WHAT YOU NEED TO DO: Reproduce only this range: the line holding "Given: Switch to the 指标 indicator mode" through the last line of the data below, both included, exactly, with no pictures.
::::
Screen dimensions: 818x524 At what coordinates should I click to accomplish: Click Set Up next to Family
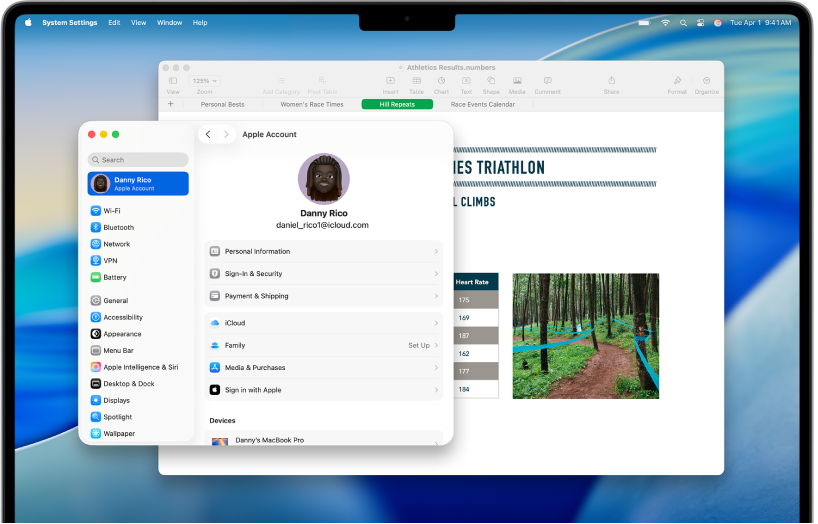(x=418, y=345)
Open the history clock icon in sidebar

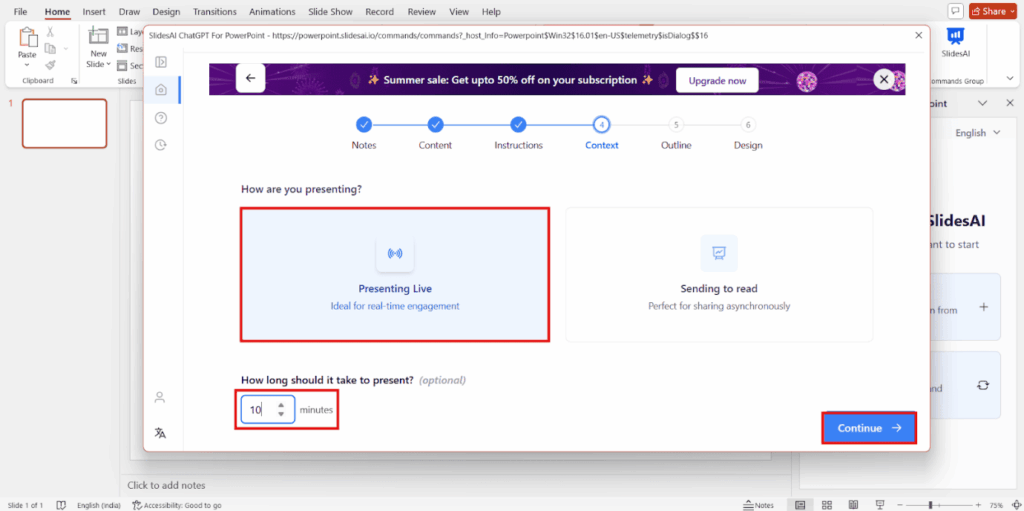(x=160, y=145)
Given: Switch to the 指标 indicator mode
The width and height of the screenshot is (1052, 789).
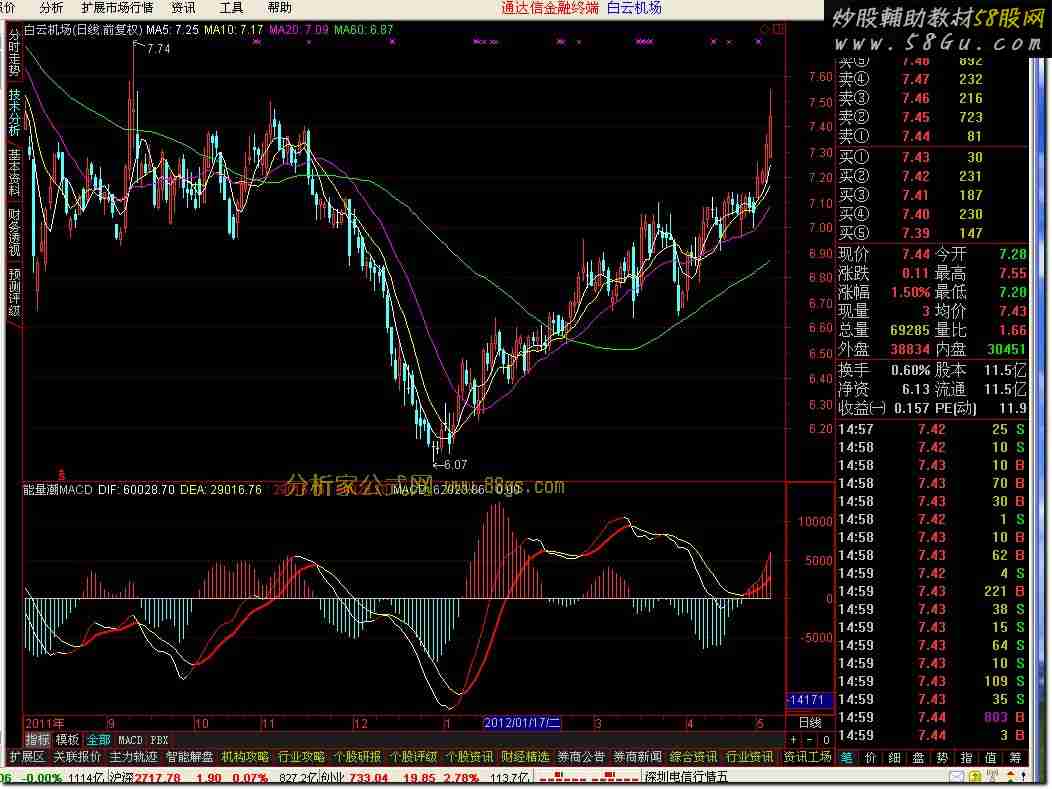Looking at the screenshot, I should click(37, 740).
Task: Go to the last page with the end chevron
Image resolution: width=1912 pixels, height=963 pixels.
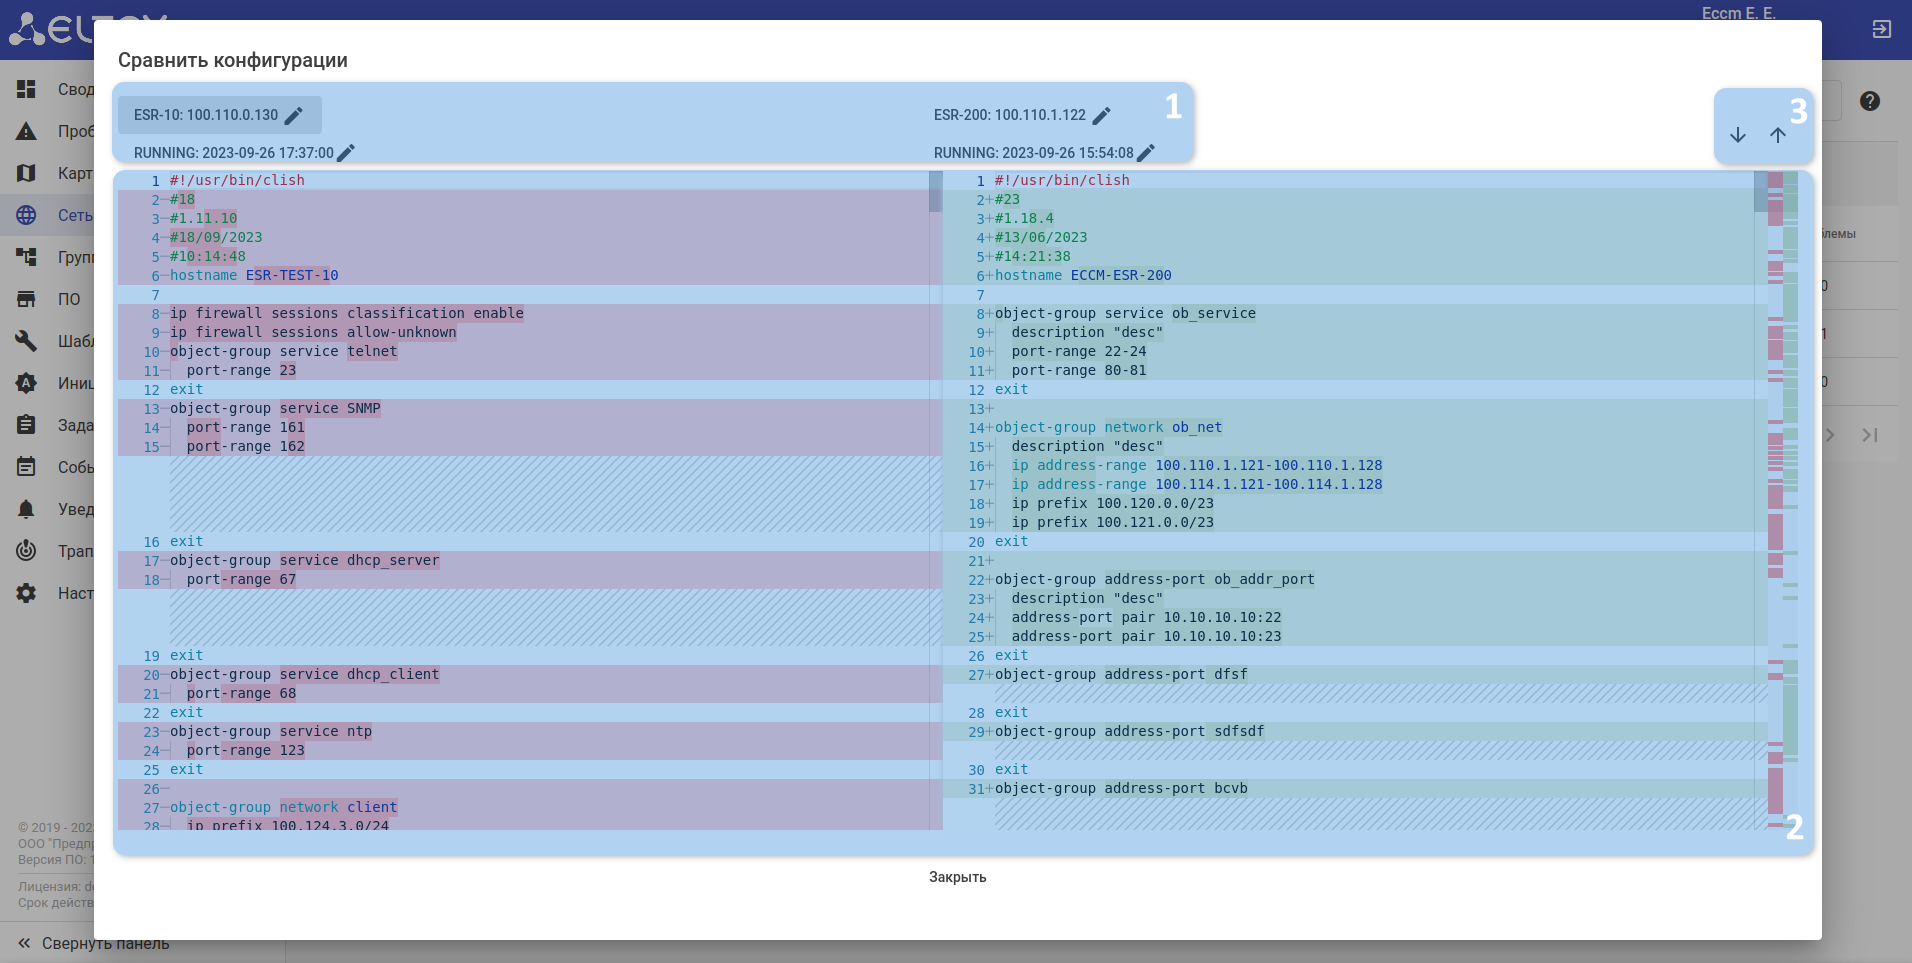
::::
PROBLEM SOLUTION:
Given: Switch to the 指标 indicator mode
The width and height of the screenshot is (1052, 789).
Looking at the screenshot, I should click(37, 740).
Task: Go to the last page with the end chevron
Image resolution: width=1912 pixels, height=963 pixels.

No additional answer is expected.